The report concludes: "Patients going hungry in hospital is a very emotive subject, particularly when someone dies. There is clear evidence that this is a very real problem that can affect everyone going into hospital, not just elderly people."
Angeline Burke, the study's author, writes that hired catering staff often have sole responsibility for feeding patients: "They are not always made aware of the specific needs and requirements of individuals and are not expected to ask patients if they need assistance or why they have left a meal."
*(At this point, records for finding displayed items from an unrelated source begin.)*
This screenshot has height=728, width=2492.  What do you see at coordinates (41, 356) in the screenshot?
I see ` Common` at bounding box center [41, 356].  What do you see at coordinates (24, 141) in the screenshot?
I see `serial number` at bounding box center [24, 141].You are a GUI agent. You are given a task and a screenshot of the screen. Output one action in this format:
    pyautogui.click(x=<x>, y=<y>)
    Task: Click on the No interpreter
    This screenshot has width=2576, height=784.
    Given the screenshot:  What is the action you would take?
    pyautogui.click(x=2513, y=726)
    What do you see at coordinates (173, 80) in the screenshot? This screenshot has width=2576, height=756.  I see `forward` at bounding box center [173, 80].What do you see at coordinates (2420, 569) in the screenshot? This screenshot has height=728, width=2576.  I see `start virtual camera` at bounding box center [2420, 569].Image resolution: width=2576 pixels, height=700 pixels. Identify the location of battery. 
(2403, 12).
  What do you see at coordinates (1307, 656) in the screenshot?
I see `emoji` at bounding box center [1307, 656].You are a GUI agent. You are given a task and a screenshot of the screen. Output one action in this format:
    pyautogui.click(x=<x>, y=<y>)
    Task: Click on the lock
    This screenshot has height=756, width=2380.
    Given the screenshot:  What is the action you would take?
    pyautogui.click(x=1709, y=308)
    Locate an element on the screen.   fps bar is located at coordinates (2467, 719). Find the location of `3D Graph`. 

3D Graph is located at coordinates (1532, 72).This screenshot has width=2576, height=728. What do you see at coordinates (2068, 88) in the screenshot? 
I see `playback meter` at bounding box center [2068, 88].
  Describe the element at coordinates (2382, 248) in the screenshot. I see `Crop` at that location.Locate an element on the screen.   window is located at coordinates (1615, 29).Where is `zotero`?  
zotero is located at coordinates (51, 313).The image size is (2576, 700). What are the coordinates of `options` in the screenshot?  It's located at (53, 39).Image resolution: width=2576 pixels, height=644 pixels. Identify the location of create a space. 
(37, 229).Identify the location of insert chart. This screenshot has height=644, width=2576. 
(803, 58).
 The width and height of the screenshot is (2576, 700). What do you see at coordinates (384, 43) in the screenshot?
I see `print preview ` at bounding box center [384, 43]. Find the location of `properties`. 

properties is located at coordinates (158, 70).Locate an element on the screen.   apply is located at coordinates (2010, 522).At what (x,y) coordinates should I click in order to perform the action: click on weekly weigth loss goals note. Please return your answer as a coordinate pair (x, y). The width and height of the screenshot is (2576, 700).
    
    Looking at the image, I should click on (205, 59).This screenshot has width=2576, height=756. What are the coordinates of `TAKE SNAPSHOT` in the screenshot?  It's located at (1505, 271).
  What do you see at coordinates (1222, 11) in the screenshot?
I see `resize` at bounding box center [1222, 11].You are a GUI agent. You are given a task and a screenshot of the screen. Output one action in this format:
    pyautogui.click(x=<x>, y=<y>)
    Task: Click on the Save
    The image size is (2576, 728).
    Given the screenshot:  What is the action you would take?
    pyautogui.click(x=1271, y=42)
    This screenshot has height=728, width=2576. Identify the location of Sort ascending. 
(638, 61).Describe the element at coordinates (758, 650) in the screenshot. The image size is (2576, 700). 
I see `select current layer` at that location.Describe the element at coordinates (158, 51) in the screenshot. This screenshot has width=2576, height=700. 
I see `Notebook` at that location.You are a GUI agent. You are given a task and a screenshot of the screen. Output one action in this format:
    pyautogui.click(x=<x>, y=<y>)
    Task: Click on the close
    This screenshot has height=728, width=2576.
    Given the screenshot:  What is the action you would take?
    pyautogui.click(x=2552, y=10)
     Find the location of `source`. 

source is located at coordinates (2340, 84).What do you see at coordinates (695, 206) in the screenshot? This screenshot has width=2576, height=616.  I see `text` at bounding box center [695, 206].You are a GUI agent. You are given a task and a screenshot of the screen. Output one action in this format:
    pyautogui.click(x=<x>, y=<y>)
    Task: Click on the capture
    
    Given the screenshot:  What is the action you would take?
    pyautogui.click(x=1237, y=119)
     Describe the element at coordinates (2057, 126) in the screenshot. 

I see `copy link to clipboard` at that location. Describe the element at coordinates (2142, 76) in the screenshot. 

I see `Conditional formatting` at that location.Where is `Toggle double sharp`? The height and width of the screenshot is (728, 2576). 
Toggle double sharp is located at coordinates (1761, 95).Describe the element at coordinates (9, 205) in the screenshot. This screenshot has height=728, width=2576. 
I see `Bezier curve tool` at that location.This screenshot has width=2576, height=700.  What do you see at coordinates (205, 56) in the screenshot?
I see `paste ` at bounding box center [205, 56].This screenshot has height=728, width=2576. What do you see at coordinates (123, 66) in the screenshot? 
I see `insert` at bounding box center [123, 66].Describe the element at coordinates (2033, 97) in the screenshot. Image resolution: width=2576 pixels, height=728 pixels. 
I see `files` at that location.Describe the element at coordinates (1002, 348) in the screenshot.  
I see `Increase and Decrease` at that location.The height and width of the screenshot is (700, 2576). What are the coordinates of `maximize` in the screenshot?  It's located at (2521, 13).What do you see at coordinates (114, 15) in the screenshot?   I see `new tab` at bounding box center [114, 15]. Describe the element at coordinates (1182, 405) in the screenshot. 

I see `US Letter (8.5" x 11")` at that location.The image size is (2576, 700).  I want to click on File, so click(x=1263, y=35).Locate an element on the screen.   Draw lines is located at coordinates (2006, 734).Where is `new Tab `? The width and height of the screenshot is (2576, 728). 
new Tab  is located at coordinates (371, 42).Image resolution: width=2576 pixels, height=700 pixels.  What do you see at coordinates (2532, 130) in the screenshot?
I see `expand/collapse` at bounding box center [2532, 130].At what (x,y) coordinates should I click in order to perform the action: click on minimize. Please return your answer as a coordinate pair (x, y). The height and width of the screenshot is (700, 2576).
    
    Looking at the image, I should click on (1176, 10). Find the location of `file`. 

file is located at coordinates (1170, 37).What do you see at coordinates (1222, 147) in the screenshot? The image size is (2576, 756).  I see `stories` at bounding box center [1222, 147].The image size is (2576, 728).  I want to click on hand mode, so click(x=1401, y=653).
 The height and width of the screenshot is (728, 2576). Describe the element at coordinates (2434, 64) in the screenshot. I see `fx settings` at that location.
One relative told the study: "Her meals were simply dumped in front of her on a bed-table, in extremely hot covered steel dishes, and being blind as well as elderly and unwell, she was not even able to find her food, let alone remove the hot covers and discover what she had."
Another relative, in Newcastle, said: "Even when the table was in front of my mother she could not feed herself properly and we found her more than once eating with her hands. When she did manage to get food to her mouth half of it would fall out."
Some staff admitted they had contributed to the problem. A community nurse from Leicester told the study: "I confess I have been one of those nurses who have placed food on the patient's bed-table, but with every good intention of returning to help. Why did I not return?"
The study points out that the number of registered nurses on hospital wards has fallen dramatically - in 1983, 37,000 registered nurses qualified and it is estimated that only 9,000 will qualify by 1997-98. The report notes: "Many CHCs , relatives and other patients' representatives believe that the withdrawal of nurses has gone too far. Trained nurses, not volunteers or relatives should be responsible for ensuring that patients eat and drink enough when they are in hospital."
The problem is not confined to general hospitals. Aylesbury Vale CHC, which monitors the National Spinal Injuries Centre voiced serious concerns.
"Many [patients] are young people with healthy appetites despite their disability and yet we have experienced patients having to wait for meals because there are insufficient staff to feed patients who are totally dependent," a spokesman said.